**TASK REQUIREMENTS**
The records below are to be transcribed exactly as they appear.

**MATERIAL FOR THE TASK**

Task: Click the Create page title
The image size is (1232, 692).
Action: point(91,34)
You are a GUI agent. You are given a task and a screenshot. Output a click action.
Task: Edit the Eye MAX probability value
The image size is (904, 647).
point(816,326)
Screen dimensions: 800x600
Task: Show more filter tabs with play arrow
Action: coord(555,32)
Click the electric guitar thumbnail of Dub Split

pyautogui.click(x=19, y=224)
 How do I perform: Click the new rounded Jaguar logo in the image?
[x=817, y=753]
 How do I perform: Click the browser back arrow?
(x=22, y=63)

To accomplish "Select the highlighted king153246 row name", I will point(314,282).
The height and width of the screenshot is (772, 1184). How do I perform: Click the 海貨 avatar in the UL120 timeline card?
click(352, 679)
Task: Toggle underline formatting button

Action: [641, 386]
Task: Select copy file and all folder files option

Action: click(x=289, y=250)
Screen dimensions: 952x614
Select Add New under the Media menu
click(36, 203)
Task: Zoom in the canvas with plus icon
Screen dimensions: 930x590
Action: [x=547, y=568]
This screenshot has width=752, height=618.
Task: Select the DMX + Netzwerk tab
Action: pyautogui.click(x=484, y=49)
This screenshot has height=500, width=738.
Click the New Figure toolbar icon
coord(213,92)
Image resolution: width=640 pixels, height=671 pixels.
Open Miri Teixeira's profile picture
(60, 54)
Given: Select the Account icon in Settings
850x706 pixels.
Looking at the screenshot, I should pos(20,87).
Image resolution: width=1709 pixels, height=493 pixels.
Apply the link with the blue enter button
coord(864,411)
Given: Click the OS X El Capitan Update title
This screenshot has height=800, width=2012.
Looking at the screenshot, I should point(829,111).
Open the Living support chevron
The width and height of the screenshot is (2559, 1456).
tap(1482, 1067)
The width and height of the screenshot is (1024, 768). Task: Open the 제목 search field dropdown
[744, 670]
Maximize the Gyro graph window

**OUTPUT OF THE EXERCISE**
Task: Click the Create page title
The image size is (1232, 692).
Action: point(91,34)
You are a GUI agent. You are given a task and a screenshot. Output a click action.
Task: Edit the Eye MAX probability value
The image size is (904, 647).
point(816,326)
Screen dimensions: 800x600
Task: Show more filter tabs with play arrow
Action: coord(555,32)
Click the electric guitar thumbnail of Dub Split

pyautogui.click(x=19, y=224)
 How do I perform: Click the new rounded Jaguar logo in the image?
[x=817, y=753]
 How do I perform: Click the browser back arrow?
(x=22, y=63)

To accomplish "Select the highlighted king153246 row name", I will point(314,282).
The height and width of the screenshot is (772, 1184). How do I perform: Click the 海貨 avatar in the UL120 timeline card?
click(352, 679)
Task: Toggle underline formatting button

Action: [641, 386]
Task: Select copy file and all folder files option

Action: click(x=289, y=250)
Screen dimensions: 952x614
Select Add New under the Media menu
click(36, 203)
Task: Zoom in the canvas with plus icon
Screen dimensions: 930x590
Action: [x=547, y=568]
This screenshot has width=752, height=618.
Task: Select the DMX + Netzwerk tab
Action: pyautogui.click(x=484, y=49)
This screenshot has height=500, width=738.
Click the New Figure toolbar icon
coord(213,92)
Image resolution: width=640 pixels, height=671 pixels.
Open Miri Teixeira's profile picture
(60, 54)
Given: Select the Account icon in Settings
850x706 pixels.
Looking at the screenshot, I should pos(20,87).
Image resolution: width=1709 pixels, height=493 pixels.
Apply the link with the blue enter button
coord(864,411)
Given: Click the OS X El Capitan Update title
This screenshot has height=800, width=2012.
Looking at the screenshot, I should point(829,111).
Open the Living support chevron
The width and height of the screenshot is (2559, 1456).
tap(1482, 1067)
The width and height of the screenshot is (1024, 768). Task: Open the 제목 search field dropdown
[744, 670]
Maximize the Gyro graph window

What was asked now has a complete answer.